READING TEXT
I thought about doing that, but I'm loath to duplicate a rather large ereport call. Happy to make the change if that's the consensus though.

> What I'm more interested in is what you plan to do with the
> information once we get it?
>
> The assumption that skipping blocks is something bad is strange. I
> added it because VACUUM could and did regularly hang on busy tables,
> which resulted in bloat because other blocks that needed cleaning
> didn't get any attention.
>
> Which is better, spend time obsessively trying to vacuum particular
> blocks, or to spend the time on other blocks that are in need of
> cleaning and are available to be cleaned?
>
> Which is better, have autovacuum or system wide vacuum progress on to
> other tables that need cleaning, or spend lots of effort retrying?
>
> How do we know what is the best next action?
>
> I'd really want to see some analysis of those things before we spend
> even more cycles on this.

That's the entire point of logging this information. There is an underlying assumption that we won't actually skip many pages, but there's no data to back that up, nor is there currently any way to get that data.

DATASET ROWS
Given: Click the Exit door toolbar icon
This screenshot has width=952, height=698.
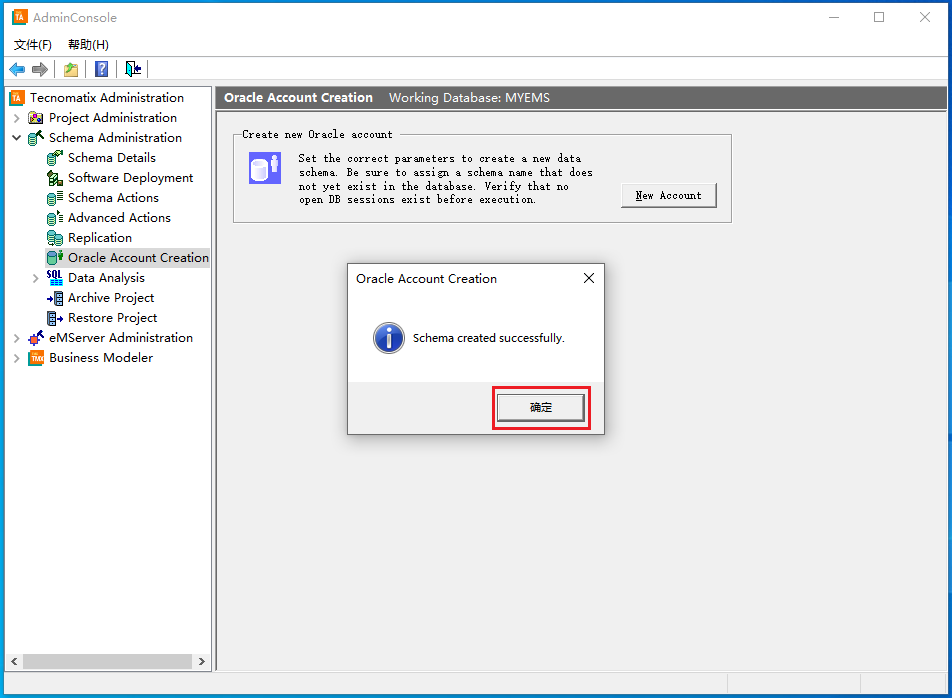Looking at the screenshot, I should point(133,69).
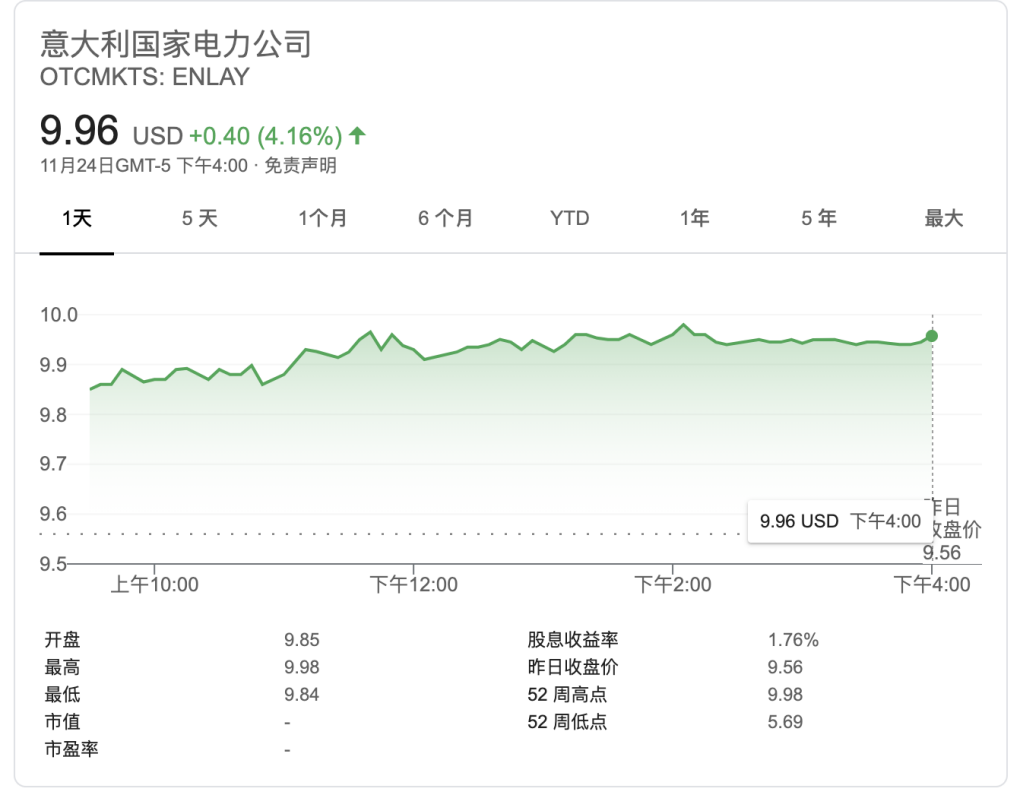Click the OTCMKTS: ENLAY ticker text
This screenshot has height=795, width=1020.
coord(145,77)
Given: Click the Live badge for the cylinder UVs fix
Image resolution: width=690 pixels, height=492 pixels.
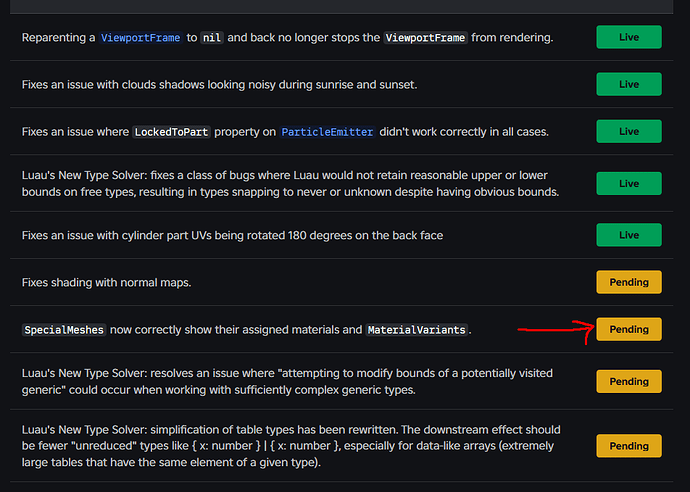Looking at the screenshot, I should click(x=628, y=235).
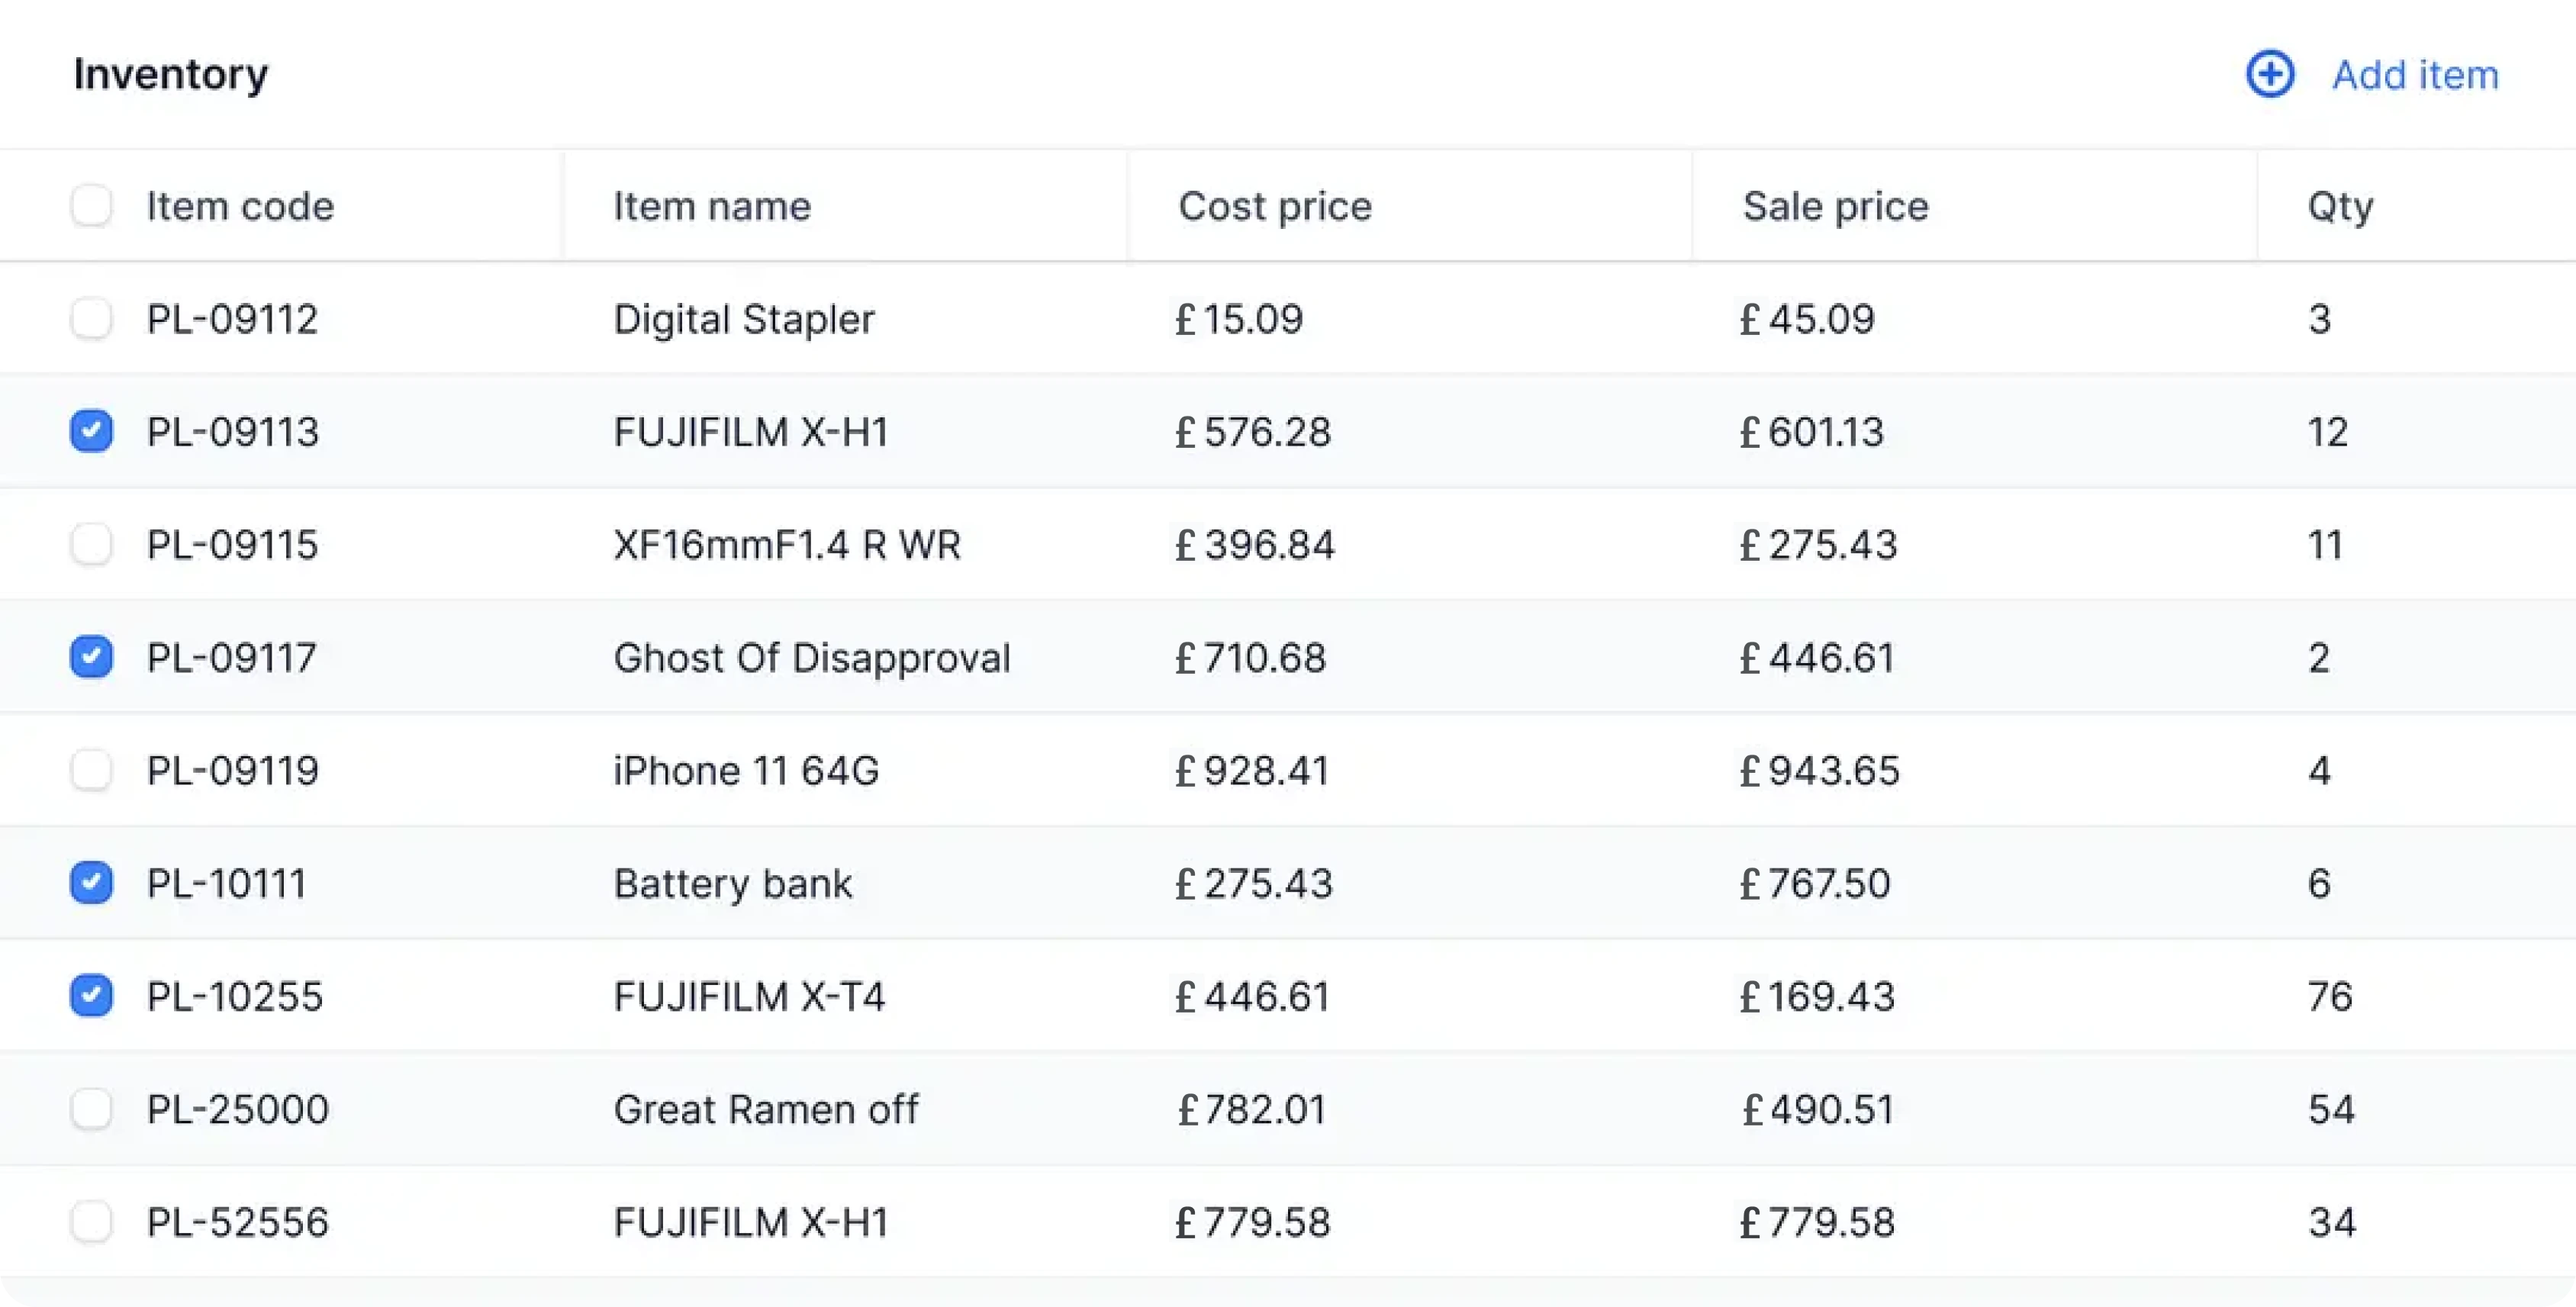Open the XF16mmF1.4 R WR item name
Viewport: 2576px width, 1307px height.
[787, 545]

ACTIONS TO TAKE
1. Translate this sentence from the VACUUM discussion into Spanish: "That's the entire point of logging this information."
2. Answer these questions about the VACUUM discussion:
(a) What is the first writer loath to duplicate?
(b) According to the quoted writer, what did VACUUM do on busy tables before block skipping was added?
(c) What assumption does the final paragraph say has no data to back it up?
3. Pick up the VACUUM discussion after its final sentence and continue it.

SOLVED TASKS
1. Ese es precisamente el objetivo de registrar esta información.

2.
(a) A rather large ereport call.
(b) It could and did regularly hang.
(c) The assumption that we won't actually skip many pages.

3.
My hope is that the logging shows that there isn't anything more that needs to be done here. If this is something that causes problems, at least now DBAs will be aware of it and hopefully we'll be able to identify specific problem scenarios and find a solution.

BTW, my initial proposal[1] was strictly logging. The only difference was raising it to a warning if a significant portion of the table was skipped. I only investigated retrying locks at the suggestion of others. I never intended this to become a big time sink.

[1]:
"Currently, a non-freeze vacuum will punt on any page it can't get a cleanup lock on, with no retry. Presumably this should be a rare occurrence, but I think it's bad that we just assume that and won't warn the user if something bad is going on.

"My thought is that if we skip any pages elog(LOG) how many we skipped. If we skip more than 1% of the pages we visited (not relpages) then elog(WARNING) instead."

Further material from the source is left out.